In einer Kombination von automatisierter Verhaltensmessung und neusten, mathematischen Analyse-Methoden hat ein internationales, interdisziplinäres Forscherteam jetzt zum ersten Mal zeigen können, dass sich unterschiedliche Reaktionen nicht auf Zufallsereignisse zurückführen lassen, sondern spontan vom Gehirn erzeugt werden.

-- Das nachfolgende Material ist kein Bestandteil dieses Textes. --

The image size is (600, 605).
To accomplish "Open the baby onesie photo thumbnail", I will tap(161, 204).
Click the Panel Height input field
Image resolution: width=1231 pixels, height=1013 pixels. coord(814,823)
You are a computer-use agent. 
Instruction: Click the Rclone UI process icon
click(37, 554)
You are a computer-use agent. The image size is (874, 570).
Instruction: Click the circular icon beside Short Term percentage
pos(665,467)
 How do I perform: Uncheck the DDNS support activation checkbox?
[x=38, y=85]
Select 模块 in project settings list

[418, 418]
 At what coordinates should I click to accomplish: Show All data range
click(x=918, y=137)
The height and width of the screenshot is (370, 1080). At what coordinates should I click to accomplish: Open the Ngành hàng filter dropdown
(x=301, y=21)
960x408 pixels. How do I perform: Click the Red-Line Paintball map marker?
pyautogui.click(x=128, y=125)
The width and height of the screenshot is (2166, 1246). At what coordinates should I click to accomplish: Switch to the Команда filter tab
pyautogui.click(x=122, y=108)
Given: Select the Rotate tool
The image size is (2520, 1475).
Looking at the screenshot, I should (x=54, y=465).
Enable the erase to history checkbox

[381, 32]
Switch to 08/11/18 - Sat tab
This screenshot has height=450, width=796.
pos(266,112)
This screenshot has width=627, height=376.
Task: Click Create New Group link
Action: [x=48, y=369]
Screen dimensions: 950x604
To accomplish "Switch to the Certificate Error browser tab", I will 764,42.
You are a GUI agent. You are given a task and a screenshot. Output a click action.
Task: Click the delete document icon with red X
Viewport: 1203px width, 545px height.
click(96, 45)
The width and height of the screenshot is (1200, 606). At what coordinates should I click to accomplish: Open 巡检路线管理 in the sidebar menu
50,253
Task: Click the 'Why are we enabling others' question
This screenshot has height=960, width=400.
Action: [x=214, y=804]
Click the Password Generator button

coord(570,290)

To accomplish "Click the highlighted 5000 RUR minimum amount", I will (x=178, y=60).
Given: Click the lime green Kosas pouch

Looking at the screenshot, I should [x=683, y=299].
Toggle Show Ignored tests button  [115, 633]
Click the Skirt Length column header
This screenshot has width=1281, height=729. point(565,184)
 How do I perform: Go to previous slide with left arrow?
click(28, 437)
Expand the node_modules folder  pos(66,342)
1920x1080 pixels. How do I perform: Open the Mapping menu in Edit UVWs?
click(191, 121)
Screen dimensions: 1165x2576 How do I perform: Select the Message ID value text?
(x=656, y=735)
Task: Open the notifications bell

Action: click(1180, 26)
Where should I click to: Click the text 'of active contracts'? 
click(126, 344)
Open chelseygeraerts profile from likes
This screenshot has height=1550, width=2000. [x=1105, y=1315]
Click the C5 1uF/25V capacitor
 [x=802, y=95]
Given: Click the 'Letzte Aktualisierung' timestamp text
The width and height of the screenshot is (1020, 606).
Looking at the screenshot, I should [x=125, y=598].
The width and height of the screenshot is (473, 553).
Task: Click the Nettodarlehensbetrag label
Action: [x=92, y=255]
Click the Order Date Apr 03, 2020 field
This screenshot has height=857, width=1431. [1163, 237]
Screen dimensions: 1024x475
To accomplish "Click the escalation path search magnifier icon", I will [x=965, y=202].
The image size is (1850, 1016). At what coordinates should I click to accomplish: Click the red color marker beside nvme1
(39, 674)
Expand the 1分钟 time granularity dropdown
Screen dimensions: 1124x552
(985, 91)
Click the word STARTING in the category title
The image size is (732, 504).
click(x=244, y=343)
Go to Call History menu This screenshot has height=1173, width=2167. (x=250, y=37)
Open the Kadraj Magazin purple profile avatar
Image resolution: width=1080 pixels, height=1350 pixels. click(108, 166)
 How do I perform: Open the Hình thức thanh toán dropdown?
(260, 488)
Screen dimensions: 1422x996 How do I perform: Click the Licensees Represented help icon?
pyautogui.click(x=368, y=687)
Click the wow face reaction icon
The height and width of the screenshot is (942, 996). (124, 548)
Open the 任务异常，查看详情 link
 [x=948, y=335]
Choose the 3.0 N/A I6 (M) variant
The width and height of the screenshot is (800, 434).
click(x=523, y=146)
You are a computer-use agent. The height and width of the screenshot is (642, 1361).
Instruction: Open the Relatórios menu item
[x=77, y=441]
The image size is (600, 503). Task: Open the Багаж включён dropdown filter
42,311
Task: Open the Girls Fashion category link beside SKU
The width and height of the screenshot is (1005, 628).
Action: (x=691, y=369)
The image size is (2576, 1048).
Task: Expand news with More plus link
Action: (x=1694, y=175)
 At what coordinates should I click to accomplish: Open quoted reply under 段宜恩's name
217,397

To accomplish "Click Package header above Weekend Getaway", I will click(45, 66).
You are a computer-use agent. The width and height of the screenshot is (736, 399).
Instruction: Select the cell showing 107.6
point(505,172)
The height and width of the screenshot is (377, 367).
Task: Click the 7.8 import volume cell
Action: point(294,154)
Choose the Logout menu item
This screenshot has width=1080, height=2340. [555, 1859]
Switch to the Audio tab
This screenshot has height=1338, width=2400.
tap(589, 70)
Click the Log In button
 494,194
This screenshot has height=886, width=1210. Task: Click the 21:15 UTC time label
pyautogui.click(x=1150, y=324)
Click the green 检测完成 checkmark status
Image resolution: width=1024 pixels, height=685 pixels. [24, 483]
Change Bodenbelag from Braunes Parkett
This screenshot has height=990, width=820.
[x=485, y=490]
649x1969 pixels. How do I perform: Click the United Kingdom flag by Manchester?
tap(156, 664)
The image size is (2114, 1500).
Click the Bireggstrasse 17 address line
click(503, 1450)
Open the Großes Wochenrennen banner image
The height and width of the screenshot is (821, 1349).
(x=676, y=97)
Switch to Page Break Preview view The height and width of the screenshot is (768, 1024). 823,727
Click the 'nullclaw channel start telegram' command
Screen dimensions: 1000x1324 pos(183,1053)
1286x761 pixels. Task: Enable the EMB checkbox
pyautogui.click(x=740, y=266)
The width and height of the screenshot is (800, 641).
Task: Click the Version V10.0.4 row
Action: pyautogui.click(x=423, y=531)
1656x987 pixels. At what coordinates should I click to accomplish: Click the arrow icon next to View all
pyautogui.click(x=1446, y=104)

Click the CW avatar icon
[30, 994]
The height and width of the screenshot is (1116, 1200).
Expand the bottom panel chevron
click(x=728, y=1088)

Zufalls-Rauschen oder spontanes Verhalten?

Die Wissenschaftler um Brembs fixierten Taufliegen der Art Drosophila melanogaster mit kleinen Häkchen an einem empfindlichen Messgerät, dem sogenannten Drehmoment-Kompensator. Um die Fliegen herum herrschte einförmige, weiße Beleuchtung, sodass die Tiere keinerlei visuelle Eindrücke wahrnehmen konnten. Das Messgerät maß die Versuche der auf der Stelle fliegenden Drosophilae, um die eigene Körperhochachse zu rotieren („Gierungs-Drehmoment“). Die Hakenbefestigung sorgte jedoch dafür, dass sich die Fliegen nicht bewegen konnten; es war ihnen lediglich möglich, mit den Flügeln zu schlagen.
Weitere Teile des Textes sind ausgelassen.